I have a personal investment in working with students to plan liturgies because it was in the Mass that God and I first found each other. In effort to grow in faith, I’d gone on service trips, attended many retreats, and prayed with Scripture; however, it was in Mass that I first encountered God and that encounter is what compelled me to return.
At different points in my life, I’ve found great comfort at Mass — even if I’m distracted, even if I don’t know the songs, and even if I only caught the opening line of a homily before my mind raced in another direction. I have strong memories of events that took place in the context of Mass, some monumental and some rather routine: I’ve witnessed my college friends become ordained priests, and received chrism oil on my forehead at Confirmation; I’ve run straight from the lake to church on a summer Saturday, and celebrated the beautiful sacrament of my sister’s wedding. Like my prayer, Mass takes different forms and shapes, but it is a constant in my life. Mass was both fifteen-minutes before starting my high school day and the three-hour Vigil on the night before Easter. Mass sounds like a packed residence hall chapel of women’s voices and like echoing silence after communion in a French cathedral.
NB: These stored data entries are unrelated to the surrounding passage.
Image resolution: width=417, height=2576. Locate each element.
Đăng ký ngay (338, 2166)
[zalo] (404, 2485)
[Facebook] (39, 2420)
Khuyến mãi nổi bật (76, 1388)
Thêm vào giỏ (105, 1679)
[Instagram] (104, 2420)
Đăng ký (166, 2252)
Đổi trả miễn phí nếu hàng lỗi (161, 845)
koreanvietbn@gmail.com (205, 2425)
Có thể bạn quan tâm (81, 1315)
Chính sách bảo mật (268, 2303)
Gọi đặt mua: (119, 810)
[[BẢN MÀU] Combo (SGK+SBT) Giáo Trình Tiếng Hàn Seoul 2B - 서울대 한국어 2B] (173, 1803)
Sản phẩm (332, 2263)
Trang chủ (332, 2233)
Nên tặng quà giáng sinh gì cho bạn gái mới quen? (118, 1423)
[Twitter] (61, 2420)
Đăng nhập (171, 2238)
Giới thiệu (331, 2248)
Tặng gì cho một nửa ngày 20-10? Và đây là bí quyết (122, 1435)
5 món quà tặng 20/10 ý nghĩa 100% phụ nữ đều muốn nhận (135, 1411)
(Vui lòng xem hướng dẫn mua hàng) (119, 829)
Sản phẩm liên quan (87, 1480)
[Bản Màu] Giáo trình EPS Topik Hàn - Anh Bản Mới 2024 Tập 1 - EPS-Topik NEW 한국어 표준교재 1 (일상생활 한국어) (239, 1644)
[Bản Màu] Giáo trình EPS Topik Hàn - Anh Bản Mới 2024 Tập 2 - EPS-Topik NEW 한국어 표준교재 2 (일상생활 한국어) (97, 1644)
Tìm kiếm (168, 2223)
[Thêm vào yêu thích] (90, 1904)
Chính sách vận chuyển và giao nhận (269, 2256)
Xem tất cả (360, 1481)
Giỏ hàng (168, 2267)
Truthfully, going to Mass doesn’t always feel like the most thrilling activity in which I participate. I can’t compare it to rollerblading, kayaking, or watching Notre Dame football. But I don’t go to Mass because it’s always thrilling. I go to Mass to meet God there, again and again. And I keep going back because of what the liturgy compels me to do after: to be God’s hands, feet, voice, and love in the world.
I’m grateful for this ministry in helping students to pray well together. I hope that they will always want to return to God in different moments of prayer, as I do, and never to be far from that encounter.
About a month later, I felt overwhelming gratitude when I received an answer to my despairing, wintry-day prayer. So I returned to that same pew in the Basilica, this time for a different style of prayer. I found there a place to pray when I was exhausted and felt unheard, so it made sense to go back when I was grateful and filled with hope. I was honest with God before in my pain and confusion, and honest with God again in amazement and joy. I minister with the hope that our students will do the same and find faith in the constancy of God’s love, particularly in the way it is revealed to us through the Mass.